PROOFS WITHOUT WORDS

The Cube as an Arithmetic Sum
Roger Nelsen
The cube of a number is exhibited as an arithmetic progression that begins with a triangular number.

Visualizing a Nonmeasurable Set
Saleem Watson and Arthur Wayman
We construct a nonmeasurable subset of the torus, similar to the well-known Vitali subset of the unit interval. Our set is "visual" in the sense that we can draw the elements used in constructing the set. The main ingredient in the construction is a continuous group homomorphism from R into the torus; its image can be visualized as a "coil" wound about the torus.

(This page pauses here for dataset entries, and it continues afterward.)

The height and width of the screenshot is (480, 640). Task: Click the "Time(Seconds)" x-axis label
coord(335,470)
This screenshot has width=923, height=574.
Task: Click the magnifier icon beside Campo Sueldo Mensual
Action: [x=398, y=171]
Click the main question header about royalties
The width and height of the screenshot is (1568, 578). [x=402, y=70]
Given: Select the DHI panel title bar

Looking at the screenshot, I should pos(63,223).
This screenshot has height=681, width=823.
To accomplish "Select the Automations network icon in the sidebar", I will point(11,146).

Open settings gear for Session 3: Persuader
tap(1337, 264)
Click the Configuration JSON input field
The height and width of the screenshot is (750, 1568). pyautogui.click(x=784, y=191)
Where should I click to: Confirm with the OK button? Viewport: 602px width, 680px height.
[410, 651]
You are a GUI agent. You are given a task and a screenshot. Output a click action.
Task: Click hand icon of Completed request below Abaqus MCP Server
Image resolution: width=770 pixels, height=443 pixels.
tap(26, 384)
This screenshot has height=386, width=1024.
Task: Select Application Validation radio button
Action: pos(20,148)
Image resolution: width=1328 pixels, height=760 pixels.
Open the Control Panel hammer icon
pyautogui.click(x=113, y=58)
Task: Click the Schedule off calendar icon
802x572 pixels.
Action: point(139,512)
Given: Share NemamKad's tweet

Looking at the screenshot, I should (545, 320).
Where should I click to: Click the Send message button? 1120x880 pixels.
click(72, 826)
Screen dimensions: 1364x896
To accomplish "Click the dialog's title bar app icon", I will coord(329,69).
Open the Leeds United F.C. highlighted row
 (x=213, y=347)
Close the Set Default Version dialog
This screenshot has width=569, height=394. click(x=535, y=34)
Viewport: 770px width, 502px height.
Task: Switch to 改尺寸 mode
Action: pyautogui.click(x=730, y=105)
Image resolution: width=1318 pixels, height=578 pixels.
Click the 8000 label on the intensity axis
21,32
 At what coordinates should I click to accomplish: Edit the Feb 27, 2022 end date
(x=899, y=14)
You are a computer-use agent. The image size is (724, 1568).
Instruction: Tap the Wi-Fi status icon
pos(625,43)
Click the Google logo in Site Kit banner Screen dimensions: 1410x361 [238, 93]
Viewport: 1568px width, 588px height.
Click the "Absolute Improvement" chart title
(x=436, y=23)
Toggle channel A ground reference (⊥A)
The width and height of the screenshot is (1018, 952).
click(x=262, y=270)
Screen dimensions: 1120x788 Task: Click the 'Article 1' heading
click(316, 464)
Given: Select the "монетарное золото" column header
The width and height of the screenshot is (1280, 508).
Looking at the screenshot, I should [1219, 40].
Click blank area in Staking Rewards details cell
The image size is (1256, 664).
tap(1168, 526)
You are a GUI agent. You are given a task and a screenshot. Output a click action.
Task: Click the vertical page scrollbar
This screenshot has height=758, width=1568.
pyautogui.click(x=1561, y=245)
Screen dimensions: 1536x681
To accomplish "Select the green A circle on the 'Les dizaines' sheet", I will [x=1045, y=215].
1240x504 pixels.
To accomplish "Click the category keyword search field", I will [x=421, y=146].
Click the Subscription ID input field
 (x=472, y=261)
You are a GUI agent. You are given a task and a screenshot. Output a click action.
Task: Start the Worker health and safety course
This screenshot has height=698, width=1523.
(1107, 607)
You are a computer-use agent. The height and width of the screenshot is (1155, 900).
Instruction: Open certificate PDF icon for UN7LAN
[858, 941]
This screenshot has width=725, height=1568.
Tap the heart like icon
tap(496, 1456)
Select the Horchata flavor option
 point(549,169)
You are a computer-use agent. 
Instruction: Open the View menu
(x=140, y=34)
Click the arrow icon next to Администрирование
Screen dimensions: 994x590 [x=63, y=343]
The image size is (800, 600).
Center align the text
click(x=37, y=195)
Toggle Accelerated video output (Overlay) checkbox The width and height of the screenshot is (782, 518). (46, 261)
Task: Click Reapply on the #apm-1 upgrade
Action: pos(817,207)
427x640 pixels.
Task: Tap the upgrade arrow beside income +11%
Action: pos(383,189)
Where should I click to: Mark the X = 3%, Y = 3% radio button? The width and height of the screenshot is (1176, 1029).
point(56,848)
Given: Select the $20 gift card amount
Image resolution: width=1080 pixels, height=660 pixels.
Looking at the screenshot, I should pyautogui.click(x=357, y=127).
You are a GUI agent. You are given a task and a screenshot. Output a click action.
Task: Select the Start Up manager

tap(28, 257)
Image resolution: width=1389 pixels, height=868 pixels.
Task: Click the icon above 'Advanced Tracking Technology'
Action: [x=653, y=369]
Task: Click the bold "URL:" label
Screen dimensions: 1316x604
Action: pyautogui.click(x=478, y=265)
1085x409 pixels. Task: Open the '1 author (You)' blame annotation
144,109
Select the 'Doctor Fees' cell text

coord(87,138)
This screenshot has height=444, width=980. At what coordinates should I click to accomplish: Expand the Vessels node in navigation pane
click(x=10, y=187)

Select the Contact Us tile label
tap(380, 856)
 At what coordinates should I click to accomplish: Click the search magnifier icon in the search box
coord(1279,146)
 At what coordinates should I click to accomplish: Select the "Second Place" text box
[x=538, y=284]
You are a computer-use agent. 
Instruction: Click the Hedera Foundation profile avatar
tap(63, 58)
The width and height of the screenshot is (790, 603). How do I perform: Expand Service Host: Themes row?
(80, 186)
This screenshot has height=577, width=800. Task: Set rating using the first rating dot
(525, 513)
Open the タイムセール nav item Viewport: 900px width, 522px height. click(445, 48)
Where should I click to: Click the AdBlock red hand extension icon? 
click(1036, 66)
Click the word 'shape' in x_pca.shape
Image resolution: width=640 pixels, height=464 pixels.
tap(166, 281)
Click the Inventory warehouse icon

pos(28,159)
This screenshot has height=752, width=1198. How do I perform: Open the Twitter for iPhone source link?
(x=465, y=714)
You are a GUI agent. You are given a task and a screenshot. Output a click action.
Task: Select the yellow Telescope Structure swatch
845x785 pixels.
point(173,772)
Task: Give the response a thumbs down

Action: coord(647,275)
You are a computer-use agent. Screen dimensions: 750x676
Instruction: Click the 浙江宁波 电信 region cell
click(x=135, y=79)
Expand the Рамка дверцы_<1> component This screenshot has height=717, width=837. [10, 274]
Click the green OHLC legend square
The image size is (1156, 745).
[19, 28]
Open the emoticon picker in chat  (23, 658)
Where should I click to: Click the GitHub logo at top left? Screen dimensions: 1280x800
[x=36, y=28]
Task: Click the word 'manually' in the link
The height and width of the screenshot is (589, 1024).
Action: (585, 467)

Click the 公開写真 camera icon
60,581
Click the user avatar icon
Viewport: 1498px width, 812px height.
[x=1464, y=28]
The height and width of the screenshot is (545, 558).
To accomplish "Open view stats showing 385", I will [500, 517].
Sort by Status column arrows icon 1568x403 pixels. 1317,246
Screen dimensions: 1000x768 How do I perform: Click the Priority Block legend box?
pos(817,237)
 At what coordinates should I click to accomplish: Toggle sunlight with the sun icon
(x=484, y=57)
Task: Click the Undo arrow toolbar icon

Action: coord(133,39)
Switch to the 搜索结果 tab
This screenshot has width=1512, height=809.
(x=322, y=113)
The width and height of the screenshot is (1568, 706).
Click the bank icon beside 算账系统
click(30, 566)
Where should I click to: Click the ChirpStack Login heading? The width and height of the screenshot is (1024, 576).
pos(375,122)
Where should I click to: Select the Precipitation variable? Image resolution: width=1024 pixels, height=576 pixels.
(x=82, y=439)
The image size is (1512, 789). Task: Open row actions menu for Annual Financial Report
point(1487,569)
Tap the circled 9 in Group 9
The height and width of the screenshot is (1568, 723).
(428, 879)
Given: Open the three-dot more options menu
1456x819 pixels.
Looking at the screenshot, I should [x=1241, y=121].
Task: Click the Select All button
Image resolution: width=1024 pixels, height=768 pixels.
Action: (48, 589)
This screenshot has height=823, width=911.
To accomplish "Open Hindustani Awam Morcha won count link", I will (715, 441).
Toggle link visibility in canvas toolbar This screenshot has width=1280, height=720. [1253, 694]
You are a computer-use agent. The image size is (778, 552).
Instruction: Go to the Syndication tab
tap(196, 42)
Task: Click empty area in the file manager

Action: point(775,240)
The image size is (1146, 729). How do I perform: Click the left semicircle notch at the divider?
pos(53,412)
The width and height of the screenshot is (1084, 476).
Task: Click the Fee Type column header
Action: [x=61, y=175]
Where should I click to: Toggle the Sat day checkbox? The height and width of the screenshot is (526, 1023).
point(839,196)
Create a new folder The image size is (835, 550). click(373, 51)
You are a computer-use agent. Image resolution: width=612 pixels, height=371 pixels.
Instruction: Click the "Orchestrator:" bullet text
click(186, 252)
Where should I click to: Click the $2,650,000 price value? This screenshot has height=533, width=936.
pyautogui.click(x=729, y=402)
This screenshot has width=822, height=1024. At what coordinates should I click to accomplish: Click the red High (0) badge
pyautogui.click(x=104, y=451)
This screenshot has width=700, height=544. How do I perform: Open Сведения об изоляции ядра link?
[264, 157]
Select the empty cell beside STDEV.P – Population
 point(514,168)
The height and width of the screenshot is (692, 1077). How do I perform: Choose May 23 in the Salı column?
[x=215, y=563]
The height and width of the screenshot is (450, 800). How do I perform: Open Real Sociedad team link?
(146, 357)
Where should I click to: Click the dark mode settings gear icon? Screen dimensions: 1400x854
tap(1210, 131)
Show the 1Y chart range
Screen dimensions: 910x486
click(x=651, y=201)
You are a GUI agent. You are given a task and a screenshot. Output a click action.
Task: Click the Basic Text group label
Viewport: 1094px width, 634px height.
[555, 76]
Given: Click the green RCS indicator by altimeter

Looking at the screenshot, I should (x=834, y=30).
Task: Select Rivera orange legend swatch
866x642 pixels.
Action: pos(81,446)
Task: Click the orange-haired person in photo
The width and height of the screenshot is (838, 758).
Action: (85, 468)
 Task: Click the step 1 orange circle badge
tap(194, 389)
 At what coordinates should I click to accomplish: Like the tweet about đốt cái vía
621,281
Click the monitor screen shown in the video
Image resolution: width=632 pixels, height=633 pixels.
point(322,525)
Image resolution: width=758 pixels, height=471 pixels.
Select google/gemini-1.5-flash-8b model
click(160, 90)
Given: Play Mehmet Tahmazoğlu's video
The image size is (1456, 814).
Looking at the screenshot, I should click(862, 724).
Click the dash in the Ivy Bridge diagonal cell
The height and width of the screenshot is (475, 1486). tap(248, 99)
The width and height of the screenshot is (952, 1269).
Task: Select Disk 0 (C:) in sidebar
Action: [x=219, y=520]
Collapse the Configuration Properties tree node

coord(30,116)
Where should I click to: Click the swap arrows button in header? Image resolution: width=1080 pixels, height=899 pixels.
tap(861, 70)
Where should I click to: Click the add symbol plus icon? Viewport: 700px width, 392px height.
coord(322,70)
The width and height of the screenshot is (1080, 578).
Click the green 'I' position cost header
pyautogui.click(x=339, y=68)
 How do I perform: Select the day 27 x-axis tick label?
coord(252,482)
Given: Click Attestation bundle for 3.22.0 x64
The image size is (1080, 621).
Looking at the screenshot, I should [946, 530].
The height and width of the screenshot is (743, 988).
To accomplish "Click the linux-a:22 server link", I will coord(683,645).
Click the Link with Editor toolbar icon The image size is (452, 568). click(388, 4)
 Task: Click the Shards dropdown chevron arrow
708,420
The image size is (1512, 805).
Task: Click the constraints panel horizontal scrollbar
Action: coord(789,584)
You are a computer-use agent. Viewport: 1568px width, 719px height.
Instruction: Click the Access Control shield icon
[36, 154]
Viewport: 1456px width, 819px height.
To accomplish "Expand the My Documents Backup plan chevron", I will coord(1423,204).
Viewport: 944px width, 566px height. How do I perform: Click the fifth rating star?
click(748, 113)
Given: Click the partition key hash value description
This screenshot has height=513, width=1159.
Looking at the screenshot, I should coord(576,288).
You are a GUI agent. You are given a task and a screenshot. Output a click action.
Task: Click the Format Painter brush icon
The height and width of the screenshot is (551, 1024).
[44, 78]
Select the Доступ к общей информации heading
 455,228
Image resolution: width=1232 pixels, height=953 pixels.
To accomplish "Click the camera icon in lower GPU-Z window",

Nondifferentiability of the Ruler Function
William Dunham
The ruler function on the unit interval is examined in an introductory analysis course because of its counterintuitive properties: although continuous at each irrational and discontinuous at each rational, it nonetheless is Riemann integrable. Here we address its differentiability, proving that the ruler function is nowhere differentiable by means of an elementary proof that features a cameo appearance by none other than Euclid himself.

MATH BITE

Convergence of p-series
Sydney H. Kung
One of the effective ways of proving the convergence of p-series is by rearranging the terms and comparing them with another series. A special grouping method of the terms of p-series shown here leads to an easy comparison with the geometric series for the case where p>1. Readers are encouraged to investigate the divergence of the series by using the same approach in the case where p<1. (Editor's Note: This is essentially the Cauchy Condensation Test.)

A Classification of Matrices of Finite Order over C, R, and Q
Reginald Koo
Can one find a 2x2 rational matrix of any order? We show that a rational matrix of finite order is necessarily similar to a direct sum of companion matrices of cyclotomic polynomials. As a consequence we see that a 2x2 rational matrix can have orders only 1, 2, 3, 4, or 6. We also show that a real matrix of finite order is necessarily similar to a direct sum of 2x2 rotation and reflection matrices. A complex matrix of finite order is necessarily similar to a diagonal matrix whose diagonal entries are complex roots of unity. These classification theorems are obtained from a blend of several topics of undergraduate algebra and number theory.

The Extra Distance in an Outer Lane of a Running Track
Elliott A. Weinstein
This answers the oft-asked question of how much extra distance over that of the innermost lane is added per lap to one's workout when using an outer lane of a running track.